> **Information provided**:

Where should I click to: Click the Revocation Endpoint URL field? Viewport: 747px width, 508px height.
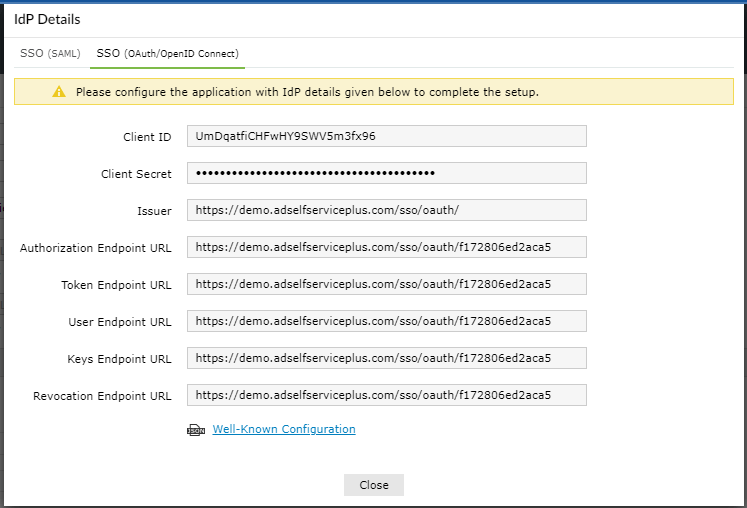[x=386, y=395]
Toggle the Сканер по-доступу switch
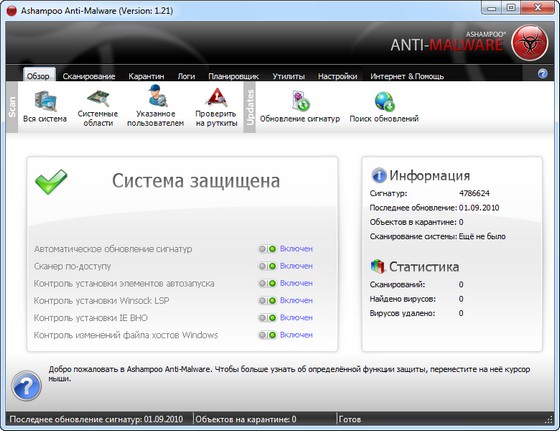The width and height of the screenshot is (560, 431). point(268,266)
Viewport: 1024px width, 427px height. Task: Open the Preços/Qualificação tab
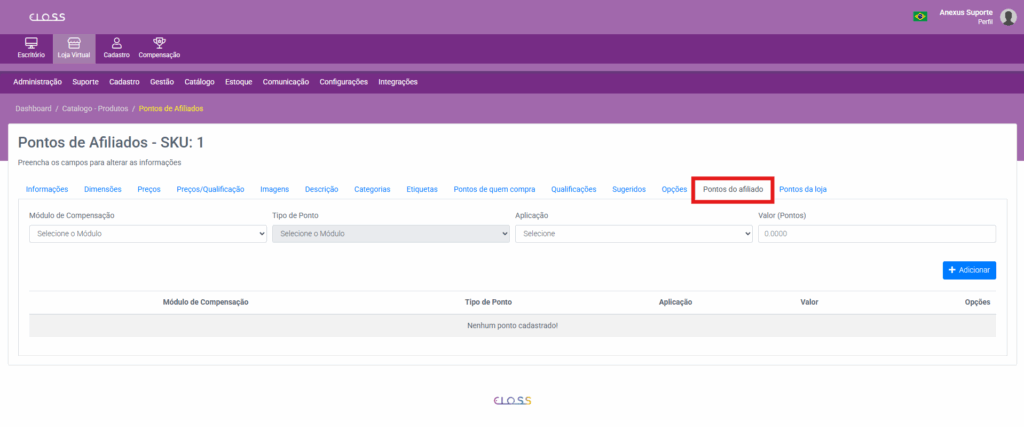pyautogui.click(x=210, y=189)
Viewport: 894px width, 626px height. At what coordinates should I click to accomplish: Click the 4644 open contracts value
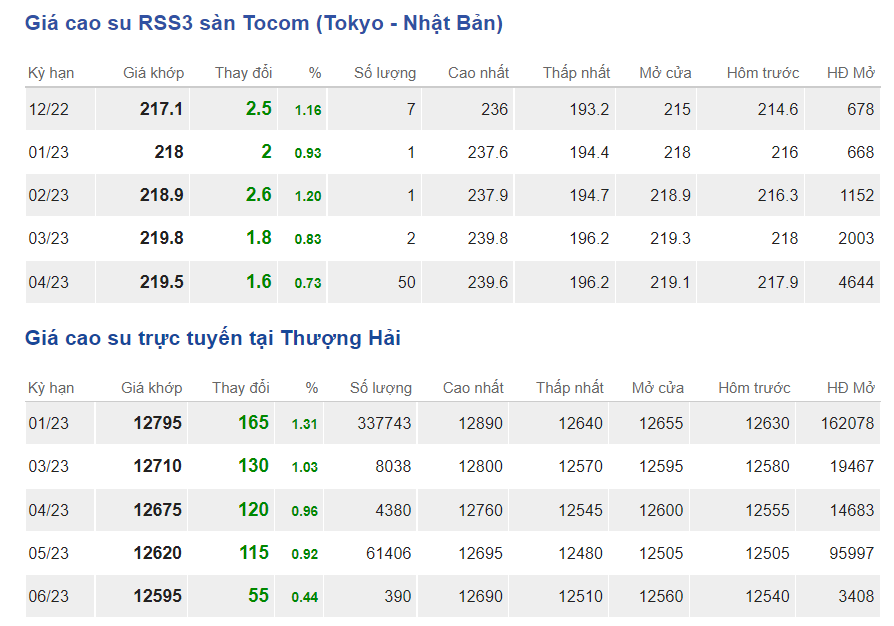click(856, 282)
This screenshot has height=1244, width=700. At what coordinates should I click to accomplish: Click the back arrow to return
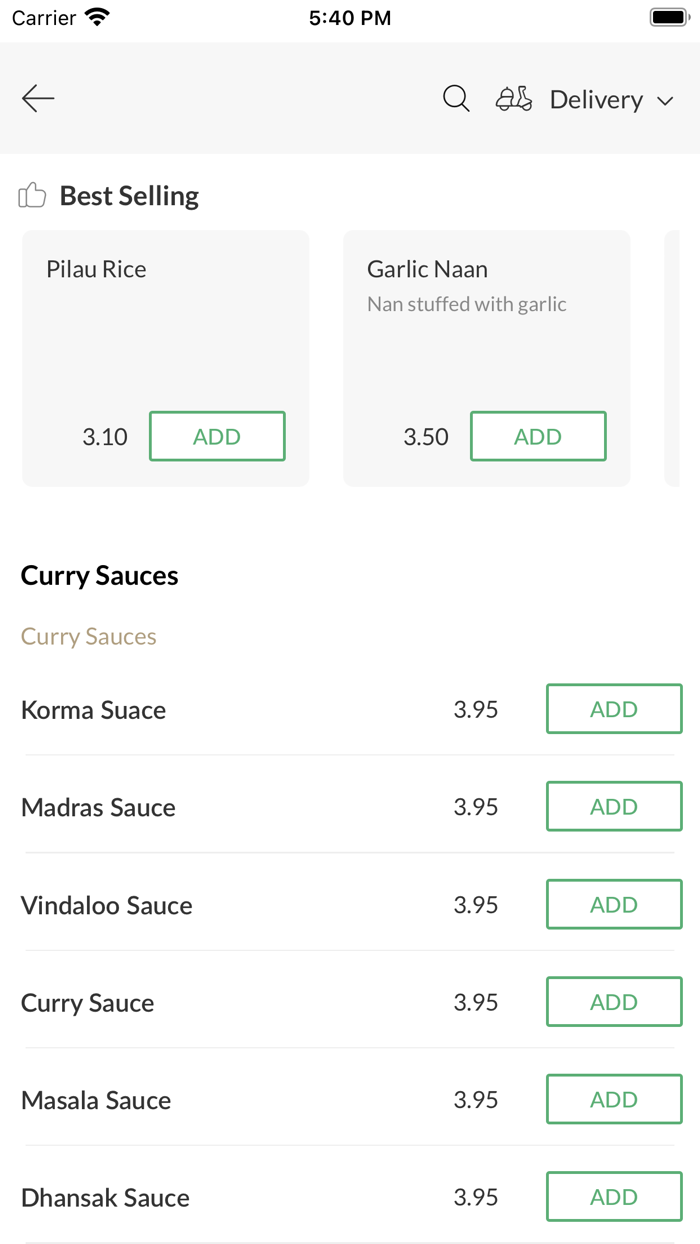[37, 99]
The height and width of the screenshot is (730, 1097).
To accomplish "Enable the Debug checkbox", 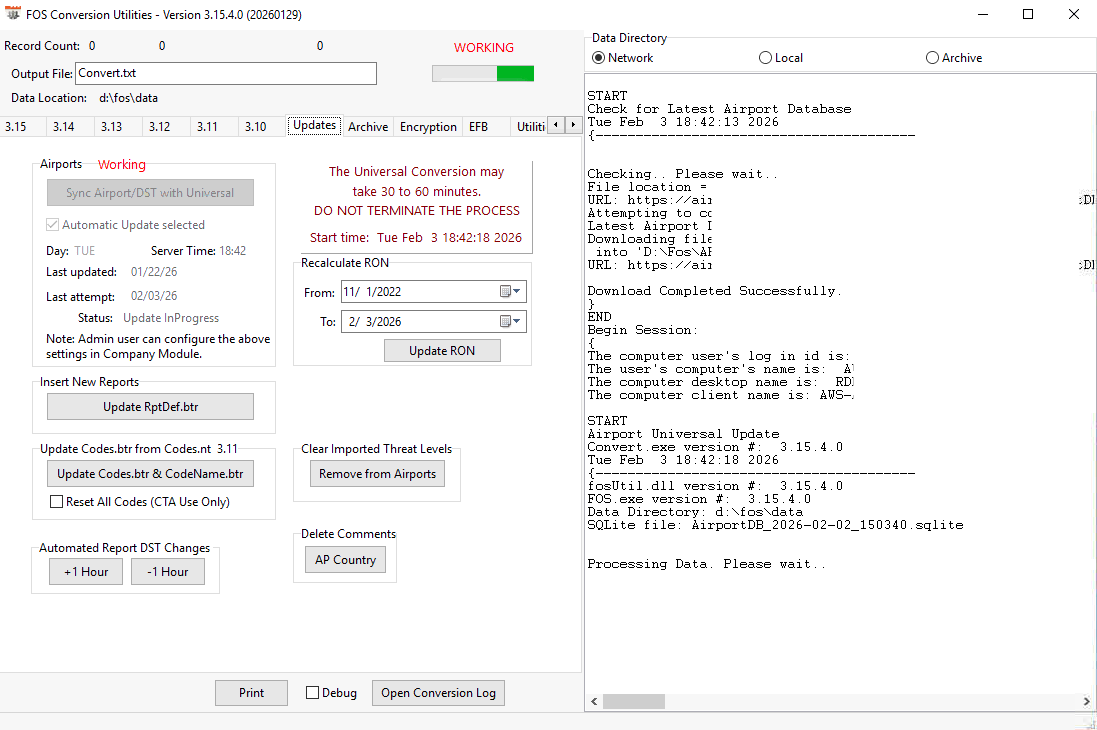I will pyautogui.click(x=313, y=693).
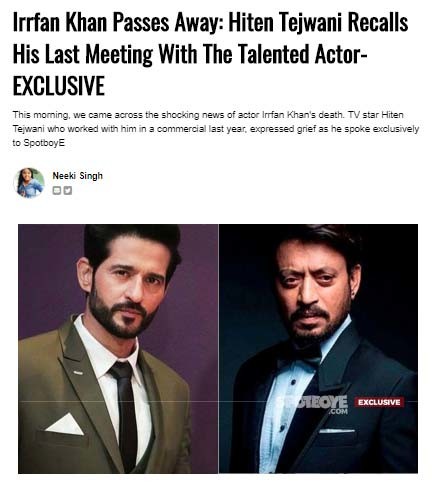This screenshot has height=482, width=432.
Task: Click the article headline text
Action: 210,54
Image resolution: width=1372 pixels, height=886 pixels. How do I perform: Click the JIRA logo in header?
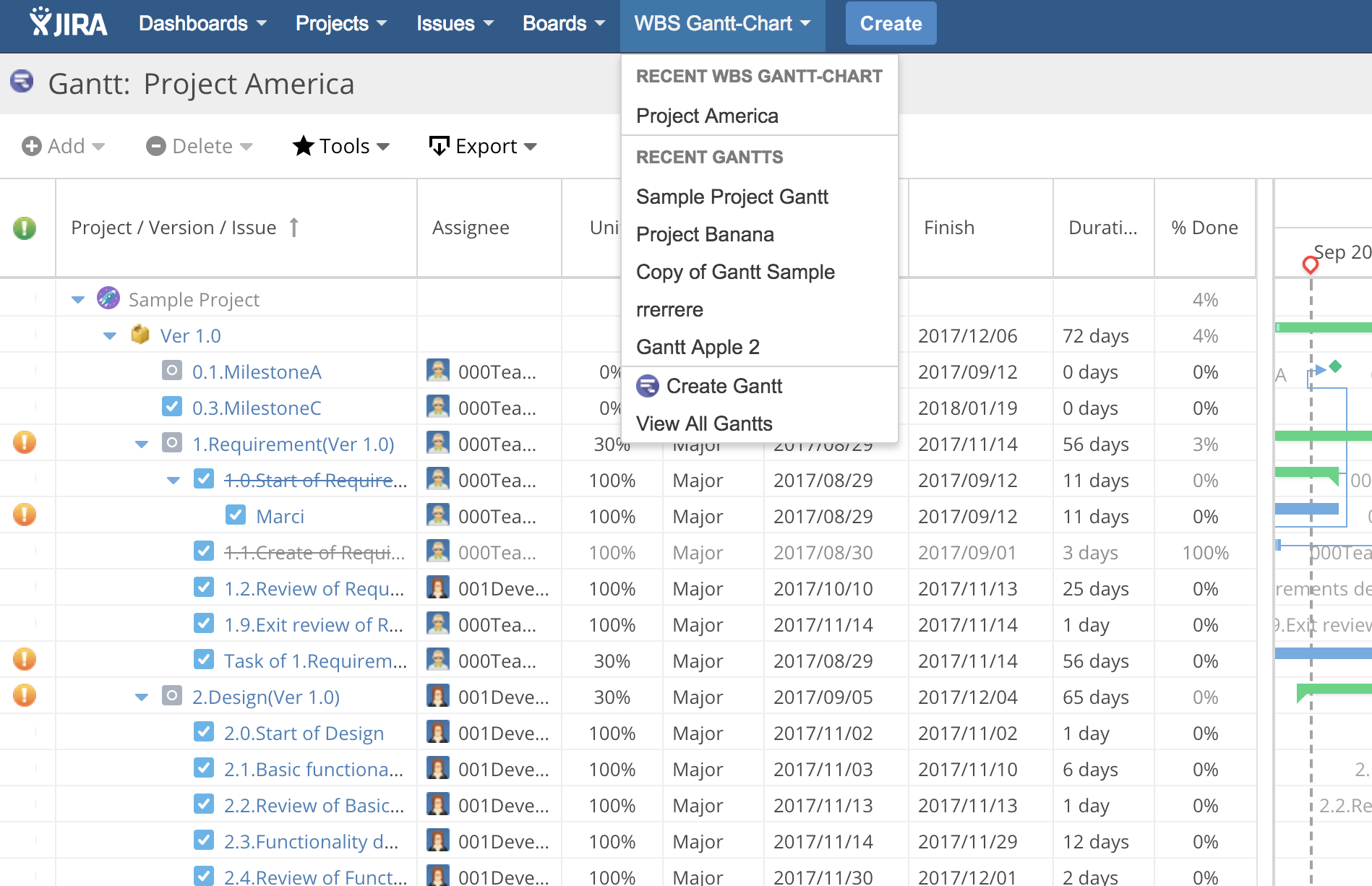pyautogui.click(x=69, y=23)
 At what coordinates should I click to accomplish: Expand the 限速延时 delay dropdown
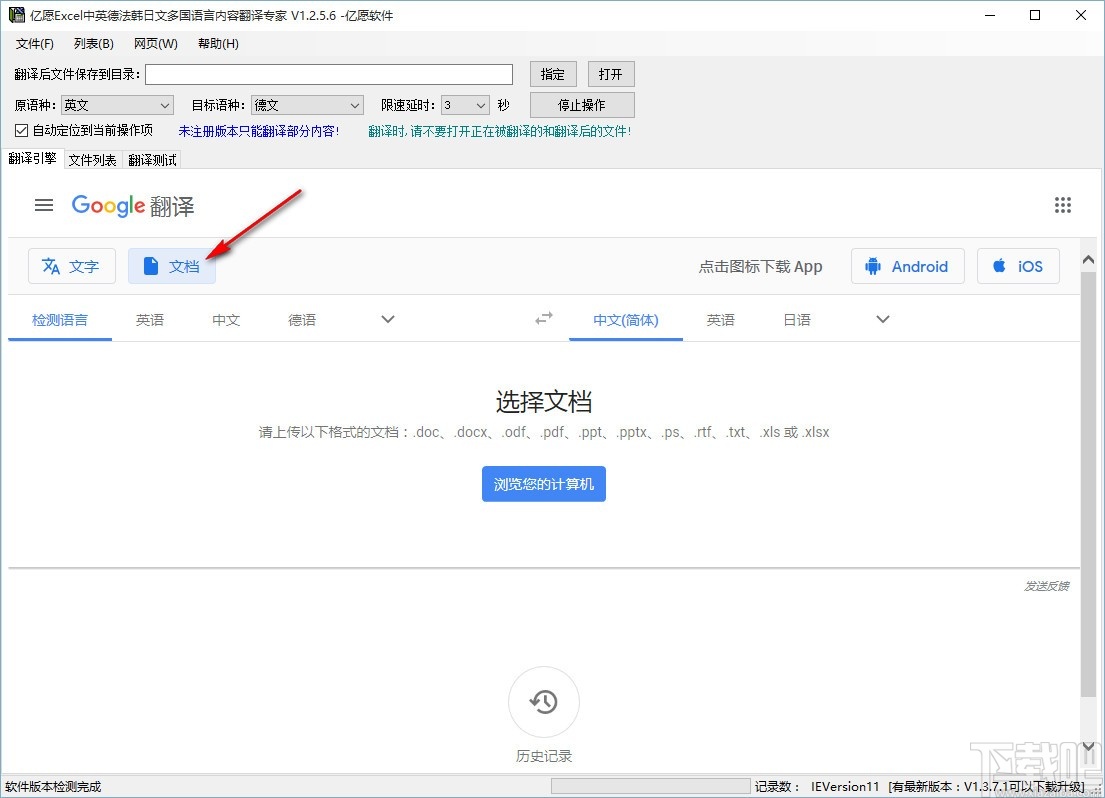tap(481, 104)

> **Task to carry out**: The answer is the lines above, word for word, from the first one through the one containing "The height and"; it includes no pictures.

> **Solution for this problem**:
Where should I click to: Click the Revocation Endpoint URL field? Viewport: 747px width, 508px height.
[x=386, y=395]
Toggle the Сканер по-доступу switch
The width and height of the screenshot is (560, 431). point(268,266)
Viewport: 1024px width, 427px height. Task: Open the Preços/Qualificação tab
pyautogui.click(x=210, y=189)
Viewport: 894px width, 626px height. At what coordinates should I click to accomplish: Click the 4644 open contracts value
click(856, 282)
This screenshot has height=1244, width=700. At what coordinates should I click to accomplish: Click the back arrow to return
[37, 99]
The height and width of the screenshot is (730, 1097).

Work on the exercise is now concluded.